EXTRACTED TEXT
※

Progress and newness and Bradford’s (and Reagan’) “city on a hill” is the Christian view of life and history. I would say that not only is this a Biblical way of thinking, but, in faith because of the resurrection of Jesus Christ, all things are made new. Lost causes may be recovered. Broken societies may be put back together. Hope springs eternal because Jesus Christ is alive. This is what the Puritans believed and this is the bedrock historical understanding of America, and I would say, of every believer in Christ who thinks Biblically about the world and about life.
The poet of the 20th Century, Czeslaw Milosz, opened the lines to his “Lecture V” and spoke out of the rubble and ruin of the wars of his century, when he announced,
“Christ has risen. Whoever believes that should not behave as we do.”[16]
But He is risen. And the answer to Milosz’ understandable questioning is that while sin abounds, grace abounds more.
The bottom line to all of this is what as my son told me, “History is like the planets [and the universe]. The planets revolve, and the planets move. History revolves in patterns, but it is also moving, it is going somewhere.” And the universe is divinely predictable in that planets are moving in a certain order, but at the same time, the universe seems to be expanding. Time is cyclical. Time is linear.

※

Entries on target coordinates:
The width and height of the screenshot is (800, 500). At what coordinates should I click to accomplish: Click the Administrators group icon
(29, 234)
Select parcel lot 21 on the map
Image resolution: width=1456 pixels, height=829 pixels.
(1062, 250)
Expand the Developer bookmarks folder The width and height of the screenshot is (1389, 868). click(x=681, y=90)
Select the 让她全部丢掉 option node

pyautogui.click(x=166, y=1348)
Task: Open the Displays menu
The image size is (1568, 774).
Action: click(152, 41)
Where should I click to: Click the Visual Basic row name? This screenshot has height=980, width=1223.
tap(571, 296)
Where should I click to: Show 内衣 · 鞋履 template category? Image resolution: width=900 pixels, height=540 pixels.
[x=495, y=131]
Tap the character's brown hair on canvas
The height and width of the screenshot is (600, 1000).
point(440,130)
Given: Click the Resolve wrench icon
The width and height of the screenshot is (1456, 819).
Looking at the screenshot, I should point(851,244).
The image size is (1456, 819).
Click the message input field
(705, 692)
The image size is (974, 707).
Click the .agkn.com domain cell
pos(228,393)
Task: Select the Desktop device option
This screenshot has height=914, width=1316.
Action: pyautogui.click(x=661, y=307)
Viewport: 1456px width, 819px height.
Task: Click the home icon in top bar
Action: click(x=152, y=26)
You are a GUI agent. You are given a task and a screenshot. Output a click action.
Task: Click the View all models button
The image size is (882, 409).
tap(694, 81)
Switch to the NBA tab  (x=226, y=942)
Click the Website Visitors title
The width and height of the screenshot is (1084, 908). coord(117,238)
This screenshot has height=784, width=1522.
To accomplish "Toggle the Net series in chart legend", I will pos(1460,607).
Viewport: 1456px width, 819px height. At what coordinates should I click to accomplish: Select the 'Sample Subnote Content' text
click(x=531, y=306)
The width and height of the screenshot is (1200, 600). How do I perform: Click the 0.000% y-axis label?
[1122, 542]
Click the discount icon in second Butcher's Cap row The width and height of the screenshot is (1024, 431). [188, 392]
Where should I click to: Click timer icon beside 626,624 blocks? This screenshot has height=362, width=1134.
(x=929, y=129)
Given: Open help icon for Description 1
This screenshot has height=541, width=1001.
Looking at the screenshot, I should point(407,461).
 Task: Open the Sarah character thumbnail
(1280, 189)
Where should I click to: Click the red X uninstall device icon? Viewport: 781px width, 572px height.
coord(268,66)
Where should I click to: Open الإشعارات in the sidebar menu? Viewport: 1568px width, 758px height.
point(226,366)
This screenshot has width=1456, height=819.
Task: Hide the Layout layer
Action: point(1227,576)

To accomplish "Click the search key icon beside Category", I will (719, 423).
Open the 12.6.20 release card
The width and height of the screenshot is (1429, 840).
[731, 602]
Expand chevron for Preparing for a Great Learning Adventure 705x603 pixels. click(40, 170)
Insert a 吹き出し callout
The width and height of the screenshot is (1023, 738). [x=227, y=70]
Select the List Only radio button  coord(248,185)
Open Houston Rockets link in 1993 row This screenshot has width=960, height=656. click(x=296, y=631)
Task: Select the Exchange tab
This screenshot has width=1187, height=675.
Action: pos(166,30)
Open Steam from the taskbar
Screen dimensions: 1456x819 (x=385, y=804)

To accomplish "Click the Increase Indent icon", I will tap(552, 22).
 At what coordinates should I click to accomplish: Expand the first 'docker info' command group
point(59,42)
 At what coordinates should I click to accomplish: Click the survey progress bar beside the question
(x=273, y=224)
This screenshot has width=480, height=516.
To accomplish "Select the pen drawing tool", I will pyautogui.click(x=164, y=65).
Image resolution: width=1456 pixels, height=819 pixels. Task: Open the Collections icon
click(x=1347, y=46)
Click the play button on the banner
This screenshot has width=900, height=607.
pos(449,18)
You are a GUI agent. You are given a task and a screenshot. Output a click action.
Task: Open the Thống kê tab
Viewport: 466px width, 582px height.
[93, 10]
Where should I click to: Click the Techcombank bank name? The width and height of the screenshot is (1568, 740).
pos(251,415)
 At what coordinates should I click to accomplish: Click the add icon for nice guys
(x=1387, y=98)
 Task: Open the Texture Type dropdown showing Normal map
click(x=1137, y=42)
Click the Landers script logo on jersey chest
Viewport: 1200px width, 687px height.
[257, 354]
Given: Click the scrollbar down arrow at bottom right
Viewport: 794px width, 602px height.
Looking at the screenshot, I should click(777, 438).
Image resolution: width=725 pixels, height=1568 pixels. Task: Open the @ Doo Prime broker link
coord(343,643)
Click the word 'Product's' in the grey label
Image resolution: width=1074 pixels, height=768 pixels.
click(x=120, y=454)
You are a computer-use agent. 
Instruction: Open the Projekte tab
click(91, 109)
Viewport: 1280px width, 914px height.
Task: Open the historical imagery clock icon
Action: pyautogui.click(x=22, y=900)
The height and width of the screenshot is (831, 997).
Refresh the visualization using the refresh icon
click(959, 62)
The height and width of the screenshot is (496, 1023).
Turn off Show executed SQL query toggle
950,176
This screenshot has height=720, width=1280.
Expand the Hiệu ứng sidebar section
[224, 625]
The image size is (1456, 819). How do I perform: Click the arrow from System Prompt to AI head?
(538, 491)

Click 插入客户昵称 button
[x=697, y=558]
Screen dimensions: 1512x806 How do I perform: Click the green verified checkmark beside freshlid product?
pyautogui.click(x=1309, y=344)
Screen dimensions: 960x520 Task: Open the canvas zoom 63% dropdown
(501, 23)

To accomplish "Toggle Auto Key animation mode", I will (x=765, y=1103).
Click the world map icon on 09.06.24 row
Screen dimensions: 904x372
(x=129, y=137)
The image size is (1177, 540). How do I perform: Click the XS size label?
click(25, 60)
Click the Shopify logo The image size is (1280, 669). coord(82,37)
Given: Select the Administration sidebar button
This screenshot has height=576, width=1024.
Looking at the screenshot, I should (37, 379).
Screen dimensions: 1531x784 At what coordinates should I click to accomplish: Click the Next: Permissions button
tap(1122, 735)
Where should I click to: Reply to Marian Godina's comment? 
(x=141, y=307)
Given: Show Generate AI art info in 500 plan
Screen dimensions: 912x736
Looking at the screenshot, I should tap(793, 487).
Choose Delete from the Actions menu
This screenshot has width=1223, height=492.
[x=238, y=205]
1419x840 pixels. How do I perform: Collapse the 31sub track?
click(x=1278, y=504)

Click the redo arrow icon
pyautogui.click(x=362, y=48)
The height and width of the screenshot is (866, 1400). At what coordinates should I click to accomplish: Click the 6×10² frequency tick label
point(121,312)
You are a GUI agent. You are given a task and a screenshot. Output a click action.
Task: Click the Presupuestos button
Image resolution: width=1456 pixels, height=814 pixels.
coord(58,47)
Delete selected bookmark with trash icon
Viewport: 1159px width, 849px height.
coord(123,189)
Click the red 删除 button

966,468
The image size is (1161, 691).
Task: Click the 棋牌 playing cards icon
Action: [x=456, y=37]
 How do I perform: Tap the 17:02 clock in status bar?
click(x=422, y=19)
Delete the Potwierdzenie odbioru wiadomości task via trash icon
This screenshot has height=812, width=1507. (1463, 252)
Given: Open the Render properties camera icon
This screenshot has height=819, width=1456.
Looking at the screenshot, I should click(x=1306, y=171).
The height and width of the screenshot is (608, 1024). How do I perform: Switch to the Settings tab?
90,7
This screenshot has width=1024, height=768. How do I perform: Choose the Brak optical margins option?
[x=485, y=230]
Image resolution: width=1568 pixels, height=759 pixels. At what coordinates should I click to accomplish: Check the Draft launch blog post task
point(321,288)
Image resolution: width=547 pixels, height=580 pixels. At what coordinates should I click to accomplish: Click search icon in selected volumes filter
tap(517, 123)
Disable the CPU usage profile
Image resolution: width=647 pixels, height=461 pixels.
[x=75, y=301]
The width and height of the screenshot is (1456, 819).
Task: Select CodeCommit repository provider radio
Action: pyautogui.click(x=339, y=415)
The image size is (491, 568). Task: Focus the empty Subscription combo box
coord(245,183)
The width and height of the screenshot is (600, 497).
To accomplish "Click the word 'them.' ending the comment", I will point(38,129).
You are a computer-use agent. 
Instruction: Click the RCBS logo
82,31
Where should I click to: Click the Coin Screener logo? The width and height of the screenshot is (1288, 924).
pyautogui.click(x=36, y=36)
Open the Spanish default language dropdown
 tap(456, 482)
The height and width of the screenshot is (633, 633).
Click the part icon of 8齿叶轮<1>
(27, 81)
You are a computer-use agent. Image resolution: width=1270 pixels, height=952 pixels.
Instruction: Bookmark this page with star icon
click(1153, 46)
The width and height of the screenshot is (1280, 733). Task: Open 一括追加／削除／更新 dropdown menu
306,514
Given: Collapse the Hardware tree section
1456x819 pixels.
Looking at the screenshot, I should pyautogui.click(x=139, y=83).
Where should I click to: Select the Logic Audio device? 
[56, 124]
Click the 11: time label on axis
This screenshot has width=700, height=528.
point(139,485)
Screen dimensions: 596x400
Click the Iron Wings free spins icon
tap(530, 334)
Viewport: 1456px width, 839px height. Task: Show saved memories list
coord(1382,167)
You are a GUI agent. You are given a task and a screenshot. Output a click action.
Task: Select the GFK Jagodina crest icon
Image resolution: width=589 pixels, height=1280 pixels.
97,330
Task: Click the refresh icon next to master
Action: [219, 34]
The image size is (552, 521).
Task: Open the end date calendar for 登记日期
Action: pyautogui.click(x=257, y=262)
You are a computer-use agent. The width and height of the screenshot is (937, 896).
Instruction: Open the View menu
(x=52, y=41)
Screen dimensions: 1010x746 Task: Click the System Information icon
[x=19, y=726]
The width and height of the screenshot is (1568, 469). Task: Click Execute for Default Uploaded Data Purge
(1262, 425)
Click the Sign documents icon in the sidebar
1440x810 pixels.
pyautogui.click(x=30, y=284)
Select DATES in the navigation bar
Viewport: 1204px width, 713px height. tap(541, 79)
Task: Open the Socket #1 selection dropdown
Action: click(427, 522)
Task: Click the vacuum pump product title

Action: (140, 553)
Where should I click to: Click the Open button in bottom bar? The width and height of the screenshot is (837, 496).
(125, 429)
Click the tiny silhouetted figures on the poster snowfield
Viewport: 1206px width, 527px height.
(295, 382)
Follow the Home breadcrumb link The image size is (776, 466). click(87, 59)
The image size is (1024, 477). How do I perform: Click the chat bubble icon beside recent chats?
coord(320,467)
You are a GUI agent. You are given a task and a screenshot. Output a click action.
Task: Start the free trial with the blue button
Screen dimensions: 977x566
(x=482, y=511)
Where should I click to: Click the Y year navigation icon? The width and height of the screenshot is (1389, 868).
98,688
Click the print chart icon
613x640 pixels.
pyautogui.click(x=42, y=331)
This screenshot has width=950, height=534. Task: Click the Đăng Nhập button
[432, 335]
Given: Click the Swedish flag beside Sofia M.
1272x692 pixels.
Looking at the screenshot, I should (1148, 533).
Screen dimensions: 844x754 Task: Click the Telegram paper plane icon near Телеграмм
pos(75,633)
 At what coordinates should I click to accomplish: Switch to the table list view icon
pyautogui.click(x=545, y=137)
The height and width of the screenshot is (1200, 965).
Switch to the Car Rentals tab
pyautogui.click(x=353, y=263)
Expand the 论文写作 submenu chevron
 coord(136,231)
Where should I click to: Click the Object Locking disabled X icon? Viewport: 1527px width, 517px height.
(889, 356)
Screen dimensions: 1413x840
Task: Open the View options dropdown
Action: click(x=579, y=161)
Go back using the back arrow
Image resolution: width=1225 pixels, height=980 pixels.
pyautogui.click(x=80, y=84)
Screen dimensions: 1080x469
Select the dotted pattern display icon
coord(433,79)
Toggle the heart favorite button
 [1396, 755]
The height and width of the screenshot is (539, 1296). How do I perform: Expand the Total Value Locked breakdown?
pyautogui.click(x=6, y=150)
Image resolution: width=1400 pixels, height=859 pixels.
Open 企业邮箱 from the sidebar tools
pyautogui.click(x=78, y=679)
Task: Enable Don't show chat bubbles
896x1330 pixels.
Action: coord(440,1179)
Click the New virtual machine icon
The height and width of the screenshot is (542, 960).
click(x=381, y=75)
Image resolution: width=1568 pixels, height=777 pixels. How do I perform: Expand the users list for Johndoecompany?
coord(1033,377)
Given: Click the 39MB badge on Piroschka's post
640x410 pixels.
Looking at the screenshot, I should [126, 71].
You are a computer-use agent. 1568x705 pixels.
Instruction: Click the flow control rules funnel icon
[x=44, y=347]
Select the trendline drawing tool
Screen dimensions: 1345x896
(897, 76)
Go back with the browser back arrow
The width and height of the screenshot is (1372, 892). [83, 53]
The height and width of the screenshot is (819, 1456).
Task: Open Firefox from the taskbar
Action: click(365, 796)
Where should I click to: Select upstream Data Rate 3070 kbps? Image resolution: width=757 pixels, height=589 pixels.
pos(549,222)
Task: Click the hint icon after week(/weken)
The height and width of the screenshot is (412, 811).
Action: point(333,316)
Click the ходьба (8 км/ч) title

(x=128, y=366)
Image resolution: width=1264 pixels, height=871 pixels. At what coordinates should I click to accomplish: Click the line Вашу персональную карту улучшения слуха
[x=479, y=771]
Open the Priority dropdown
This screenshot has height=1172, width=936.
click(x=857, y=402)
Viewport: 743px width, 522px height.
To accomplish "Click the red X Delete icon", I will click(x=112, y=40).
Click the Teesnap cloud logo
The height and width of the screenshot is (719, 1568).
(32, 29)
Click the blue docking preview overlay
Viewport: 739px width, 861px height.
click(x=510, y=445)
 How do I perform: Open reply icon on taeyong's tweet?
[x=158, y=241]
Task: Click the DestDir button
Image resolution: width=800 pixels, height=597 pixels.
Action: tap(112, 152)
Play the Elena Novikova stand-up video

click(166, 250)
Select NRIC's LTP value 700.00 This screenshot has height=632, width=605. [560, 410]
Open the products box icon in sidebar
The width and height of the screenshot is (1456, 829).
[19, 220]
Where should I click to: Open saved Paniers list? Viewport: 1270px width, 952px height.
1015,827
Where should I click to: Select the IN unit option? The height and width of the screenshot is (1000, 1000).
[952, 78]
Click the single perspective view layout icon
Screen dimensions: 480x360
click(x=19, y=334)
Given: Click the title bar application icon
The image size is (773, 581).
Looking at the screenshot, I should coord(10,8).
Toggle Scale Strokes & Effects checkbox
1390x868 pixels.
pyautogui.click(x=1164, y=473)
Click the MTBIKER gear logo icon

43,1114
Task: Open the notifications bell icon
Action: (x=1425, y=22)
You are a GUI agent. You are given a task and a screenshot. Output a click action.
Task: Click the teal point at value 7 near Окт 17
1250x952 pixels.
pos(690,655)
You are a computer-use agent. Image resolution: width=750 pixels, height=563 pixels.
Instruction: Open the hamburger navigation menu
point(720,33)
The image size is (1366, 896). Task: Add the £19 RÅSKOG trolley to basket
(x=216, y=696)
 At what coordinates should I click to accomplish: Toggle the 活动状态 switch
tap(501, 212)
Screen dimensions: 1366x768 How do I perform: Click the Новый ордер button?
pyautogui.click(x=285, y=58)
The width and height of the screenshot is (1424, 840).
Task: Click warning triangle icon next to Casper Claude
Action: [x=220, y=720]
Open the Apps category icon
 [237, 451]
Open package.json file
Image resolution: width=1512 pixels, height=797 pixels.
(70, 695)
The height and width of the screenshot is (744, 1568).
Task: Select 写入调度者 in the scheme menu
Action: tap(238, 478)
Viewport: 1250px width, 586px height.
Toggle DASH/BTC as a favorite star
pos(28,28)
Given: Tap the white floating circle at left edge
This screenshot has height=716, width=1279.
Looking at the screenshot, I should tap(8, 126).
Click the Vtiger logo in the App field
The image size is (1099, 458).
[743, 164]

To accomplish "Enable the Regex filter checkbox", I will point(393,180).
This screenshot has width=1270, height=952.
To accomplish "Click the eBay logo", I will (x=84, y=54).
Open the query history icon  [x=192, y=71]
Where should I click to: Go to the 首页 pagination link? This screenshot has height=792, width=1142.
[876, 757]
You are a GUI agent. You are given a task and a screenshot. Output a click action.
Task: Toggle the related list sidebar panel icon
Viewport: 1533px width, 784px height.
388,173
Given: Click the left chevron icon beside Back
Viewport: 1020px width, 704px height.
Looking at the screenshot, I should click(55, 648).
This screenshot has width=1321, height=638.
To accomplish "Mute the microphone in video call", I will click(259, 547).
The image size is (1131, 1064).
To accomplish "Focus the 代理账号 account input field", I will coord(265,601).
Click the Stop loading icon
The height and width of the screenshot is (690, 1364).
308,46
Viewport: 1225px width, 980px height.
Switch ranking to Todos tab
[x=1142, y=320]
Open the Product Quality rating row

※

SET EXERCISE
Answer these questions about the passage on history and faith:
1. Which poet is quoted, and which of his works does the quote open?
2. According to the passage, why does hope spring eternal?
3. What did the writer's son compare history to?
You won't need the data for this.

SOLUTION TO THE EXERCISE
1. Czeslaw Milosz; his "Lecture V."
2. Because Jesus Christ is alive.
3. The planets and the universe.